You might think that the number of fundamental units would be well-defined, but even that's not true.
Take electric charge for example. In the SI system of units (i.e., the "standard" metric system), charge cannot be expressed in terms of mass, length, and time: you need another independent unit. (In the SI, that unit happens to be the Ampere; the unit of charge is defined to be an Ampere-second.) But sometimes people use different systems of units in which charge can be expressed in terms of mass, length, and time. By decreeing that the proportionality constant in Coulomb's Law be equal to 1, $$ F={q_1q_2\over r^2}, $$ you can define a unit of charge to be (if I've done the algebra right) $(ML^3/T^2)^{1/2}$, where $M,L,T$ are your units of mass, length, time.

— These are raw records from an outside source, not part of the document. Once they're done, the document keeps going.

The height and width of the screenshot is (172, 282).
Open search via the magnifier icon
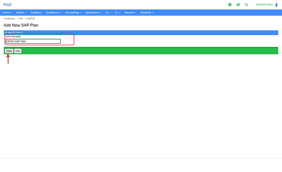point(246,4)
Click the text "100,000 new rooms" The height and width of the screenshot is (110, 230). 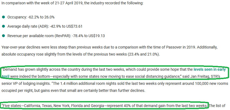[x=212, y=83]
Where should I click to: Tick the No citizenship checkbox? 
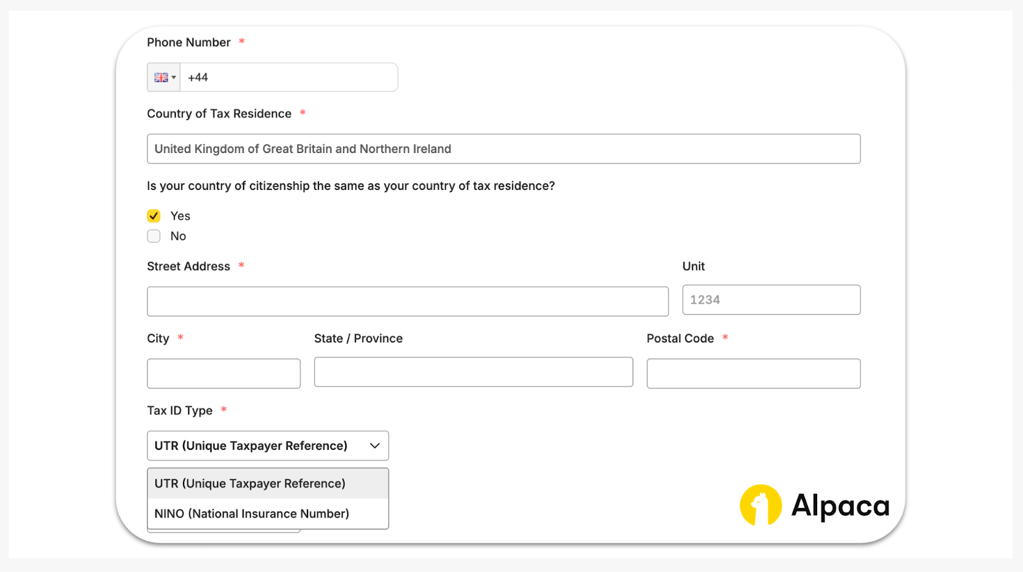[153, 236]
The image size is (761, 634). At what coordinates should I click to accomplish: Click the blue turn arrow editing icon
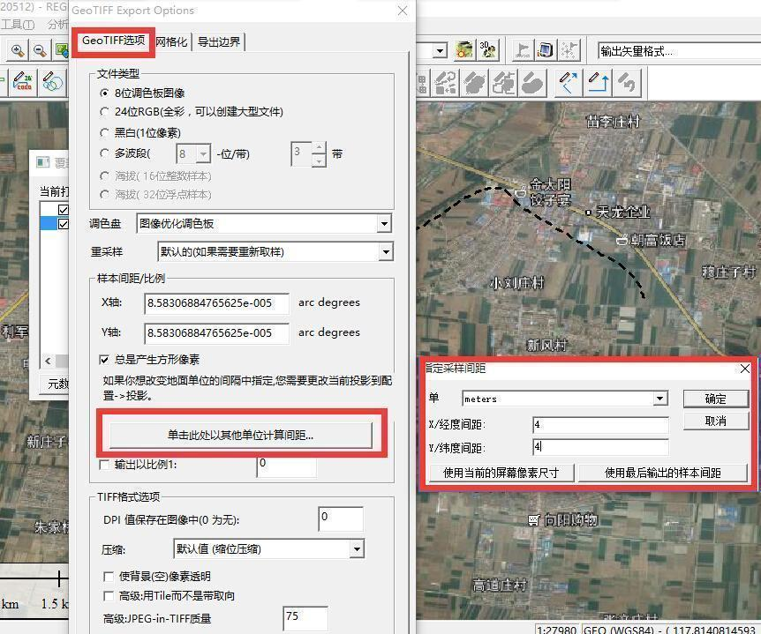597,81
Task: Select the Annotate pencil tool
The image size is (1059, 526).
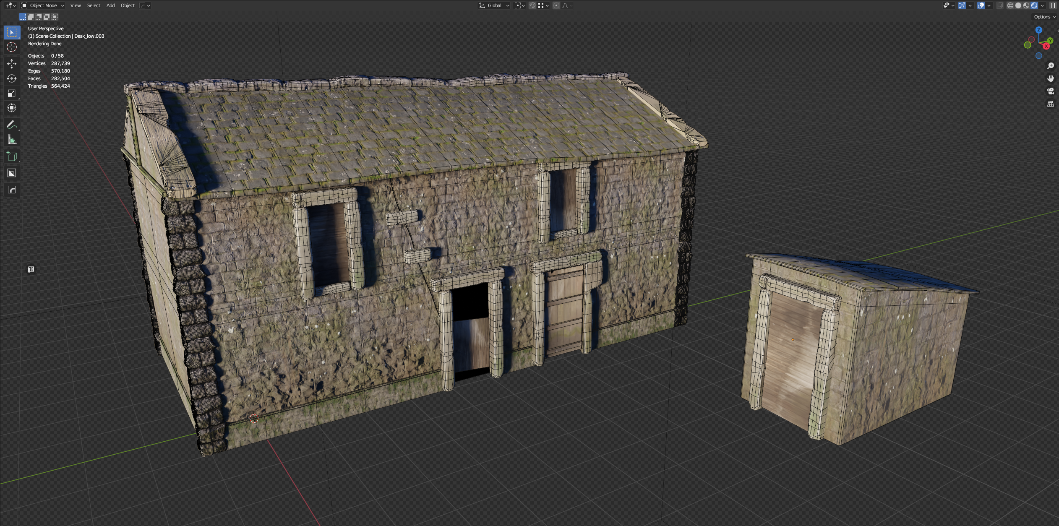Action: [x=12, y=125]
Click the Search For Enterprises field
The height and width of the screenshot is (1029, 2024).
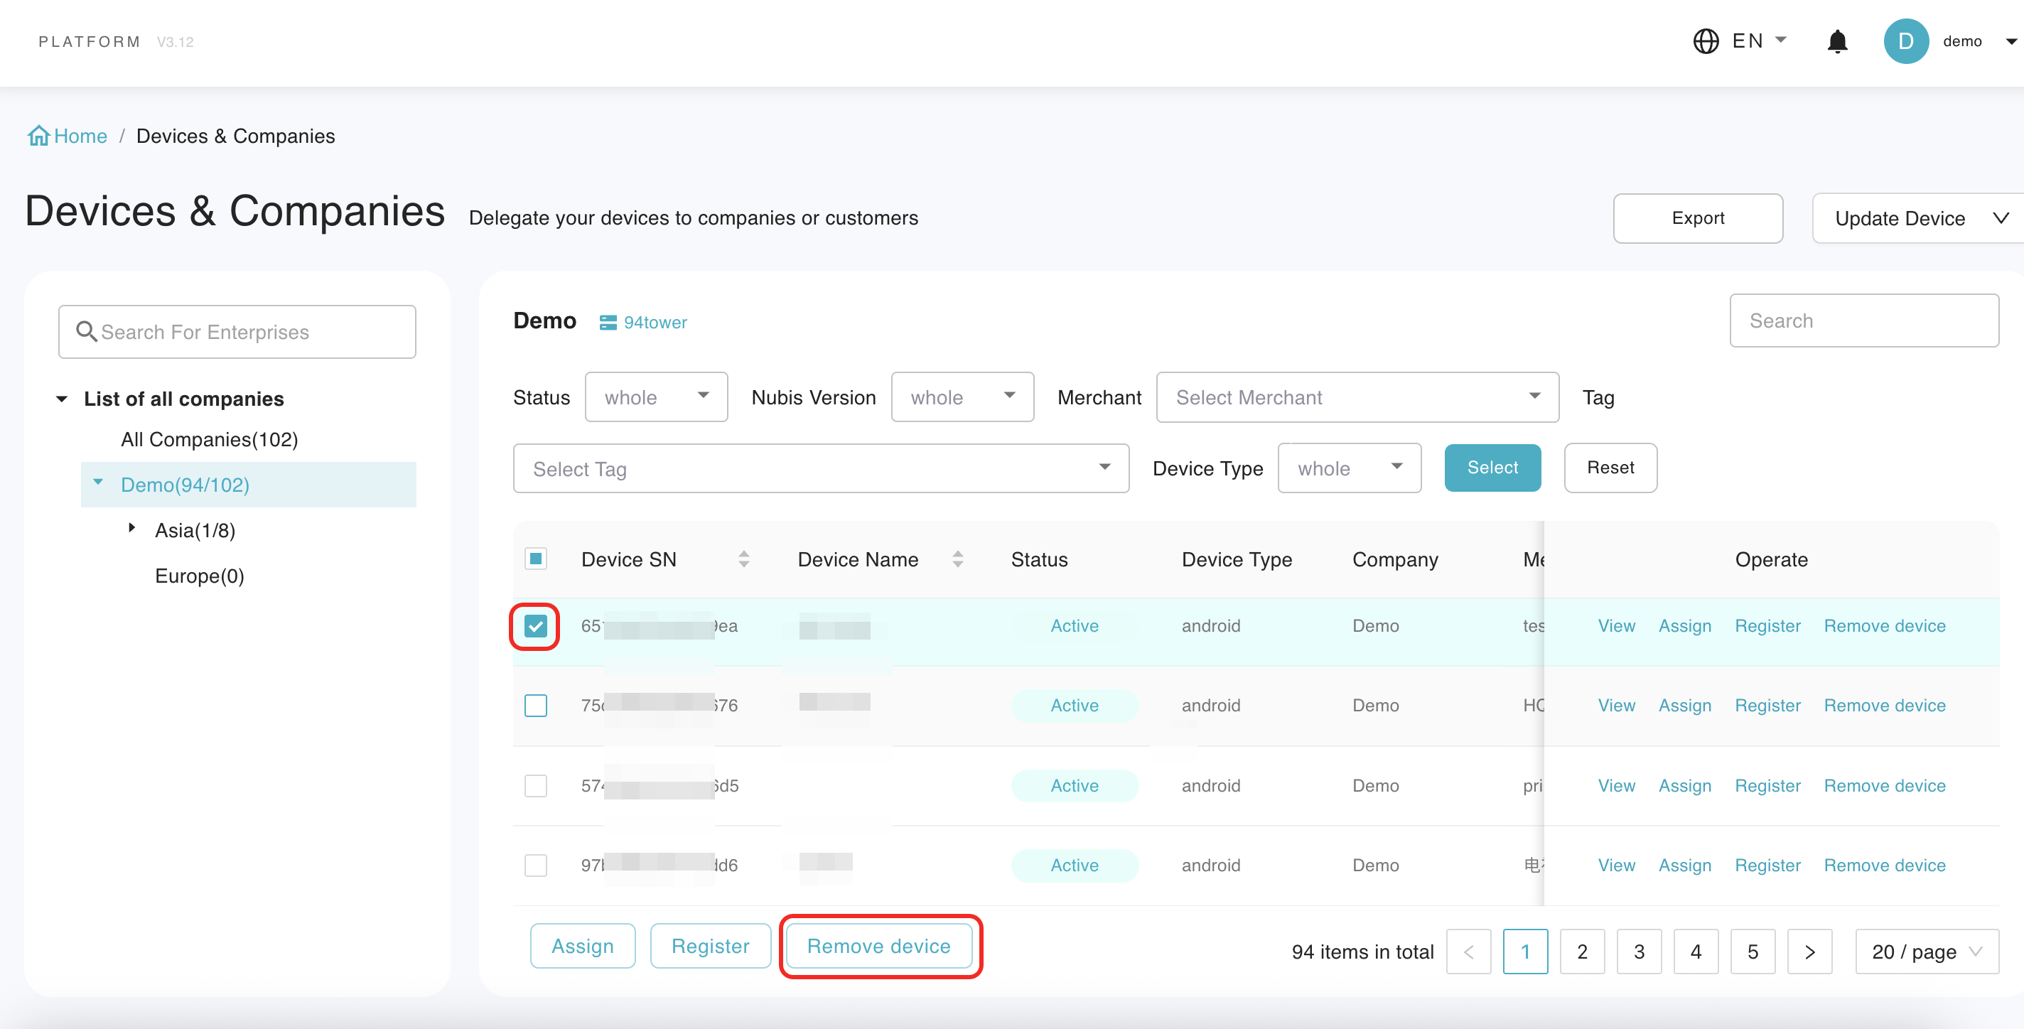[x=237, y=332]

Whether charge is defined in terms of mass, length, time, or whether it's an independent unit, is a matter of convenience, not a fact about the world. People can and do make different choices about it.
Similarly, some people choose to get by with fewer independent units than the three you mention. The most common choice is to decree that length and time have the same units, using the speed of light as a conversion factor. You can even go all the way down to zero independent units, by working in what are often called Planck units.
In summary, you can dial up or down the number of "independent" units in your system at will.
One more example, which seems silly at first but is actually of some historical interest. You can imagine using different, independent units of measure for horizontal and vertical distances. That'd be terribly inconvenient for doing physics, but for many applications it's actually quite convenient. (In aviation, altitudes are often measured in feet, while horizontal distances are measured in miles. In seafaring, leagues are horizontal and fathoms are vertical. Yards are pretty much always used for horizontal distance.)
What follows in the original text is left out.